Member for Western Victoria, Bev McArthur, said the legislation targeting the radical, animal rights activists, was overdue.
“Among these people are those who make racetracks and precincts unsafe,” Mrs McArthur said.
“During last year’s Spring Carnival in Melbourne, for example, individuals went onto the racetrack and poured an oily substance on the surface.
“It was designed to create mayhem – to make the track unsafe – to cause damage to horses and jockeys – and all of it simply so animal rights activists could say racetracks, and horse racing, are places of cruelty to animals.
“But” she told the Victorian Parliament, “This legislation is a no-brainer, really”.
“The purpose is to promote the safety and welfare of all patrons and participants, including animals and to avoid the potential consequences of incursions and disruptive conduct.
“Believe me, anyone involved in the horse world loves and cares for their animals. We love our horses and we look after them to the very best of our ability,” Mrs McArthur said.
“When I was at primary school, I rode my pony to school. She was naughty and used to jump out of the pony paddock and gallop home while I was in the classroom, leaving me to walk home, while dodging the pecking magpies and plovers.
“But I still loved her – and by the way – horses break legs wandering around paddocks – they don’t have to be on a racetrack to get injured,” she said.
“What’s more, the racing industry is a critical part of Victoria’s economy and especially in rural and regional economies.
There are 66 country racing clubs in Victoria contributing $750 million into the state.

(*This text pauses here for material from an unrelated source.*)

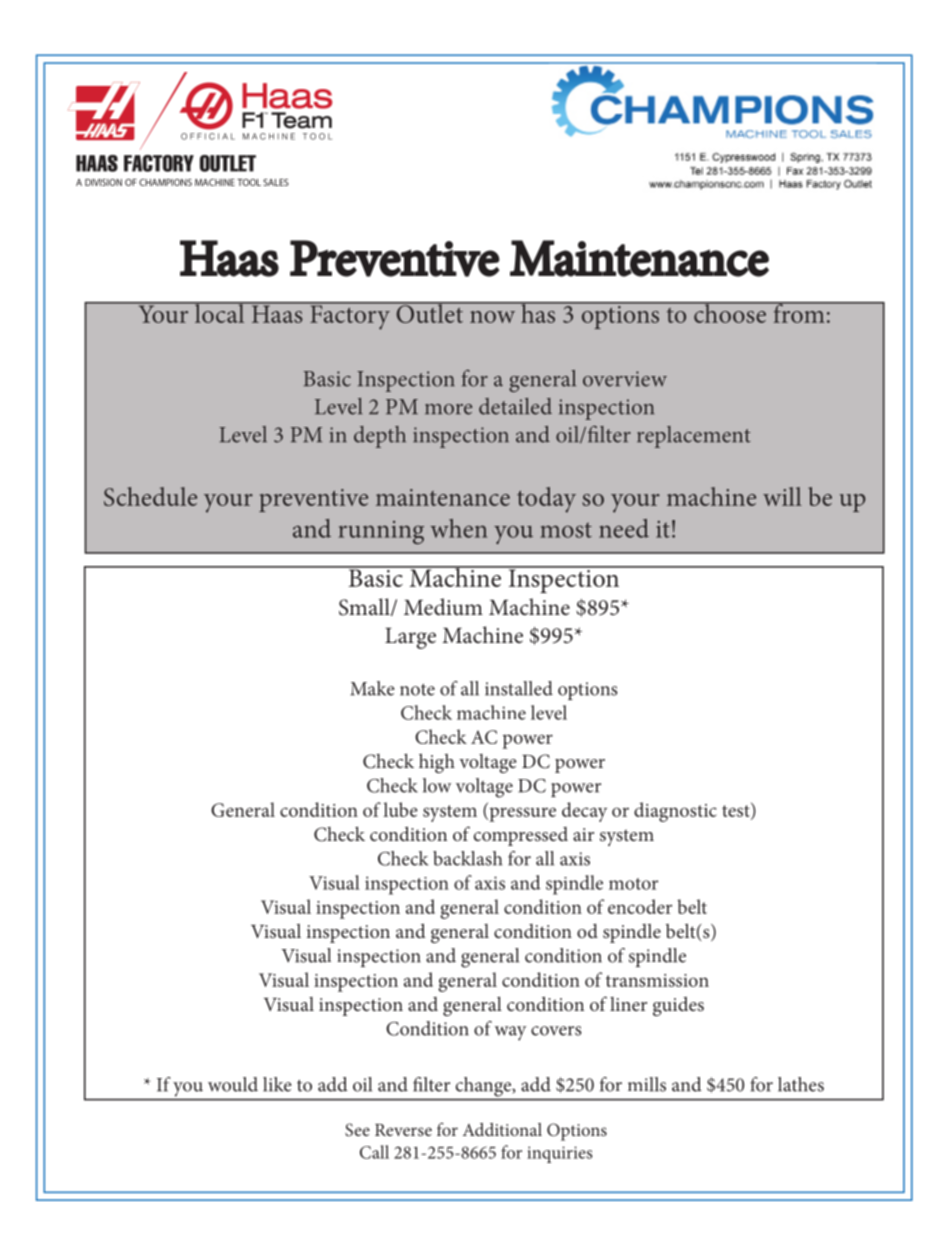 The image size is (952, 1233). I want to click on high, so click(437, 763).
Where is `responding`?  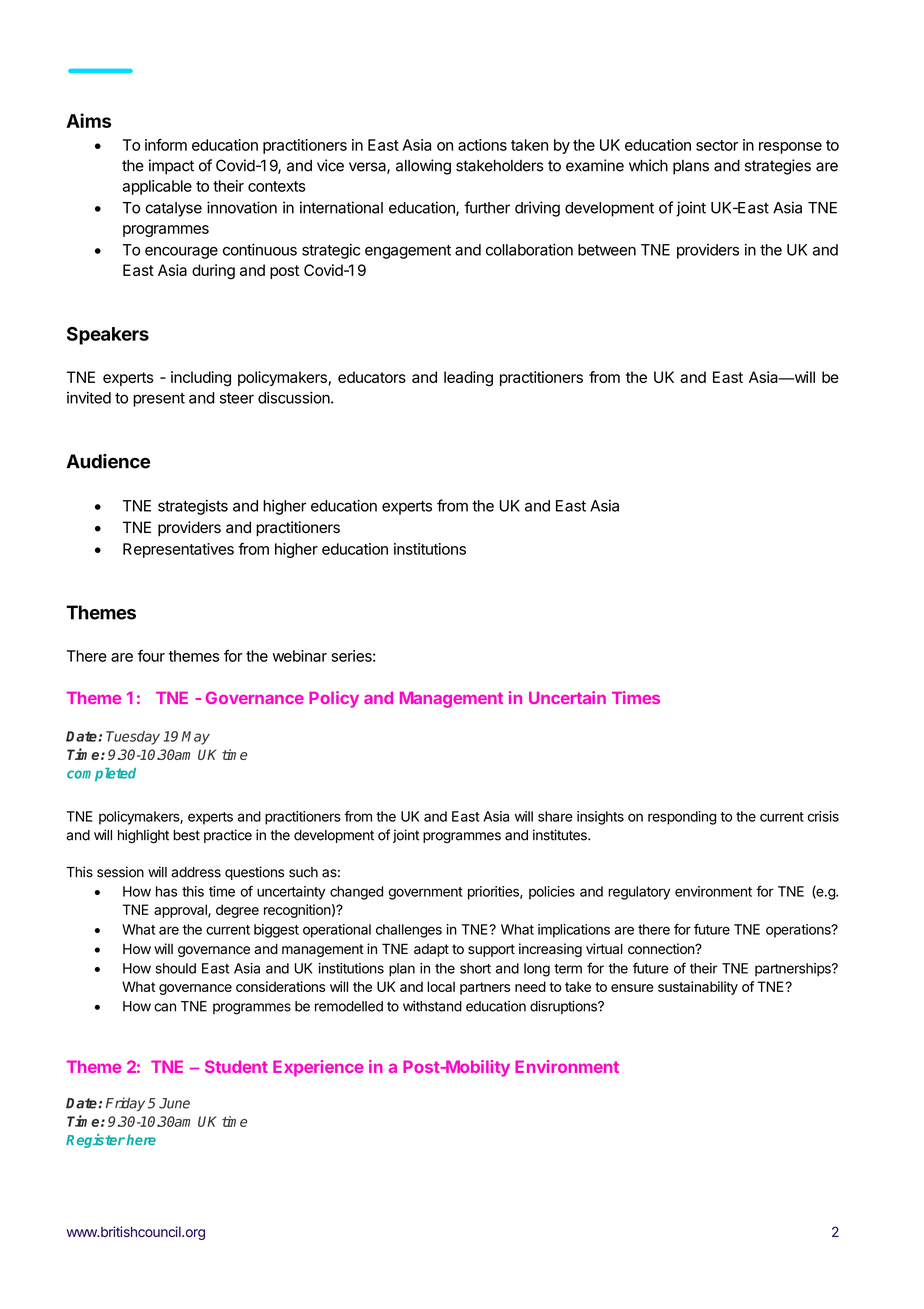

About half of that comes from the 27 clubs in Western Victoria.
“Think the three-day May Racing Carnival in Warrnambool; the New Year’s Day celebration at Burrumbeet, the regular Ballarat, Geelong, Ararat, Avoca or Horsham meets, plus all the year round on track training activities that employ many. Think of the glorious Grampians backdrop provided for the Dunkeld track on its one big day of racing.
“Further, Dunkeld also hosts polo, a sport that takes up many of the horses once their track days are behind them.
“Then there’s the Apsley Club closer to the South Australian border – a club that started in 1855 – the oldest surviving club in Victoria, born the same year as the Victorian Parliament – an institution to rival Spring Street.
“And closer to my home, the Camperdown Jockey Club with its once-a-year January meeting drawing thousands to the iconic grandstand – one of the most famous in Australia.
“In fact,” she goaded her parliamentary colleagues, “I’ll invite all of you – I don’t want the protestors, sorry, you are not getting an invitation – but everyone else who votes for this Bill can get an invite to come to the Camperdown Cup in January. You will have a fantastic day and you will be a race enthusiast in no time,” she said.
Mrs McArthur also chided the Animal Justice Party and the Greens for failing to get “on board’ with the effort to protect brumbies in Victoria’s High Country.
“You appear quite happy for them to be shot as a moving target by a sniper and be left to die a slow barbaric death.
Disingenuous springs to mind if animal welfare is really the holy grail, here.
“But this Bill does not stop you from coming to a racetrack – it does not lock you out.
“We are just making sure you do not cause injury to the workers, to the public and most of all to the magnificent animals that are horses,” Mrs McArthur said.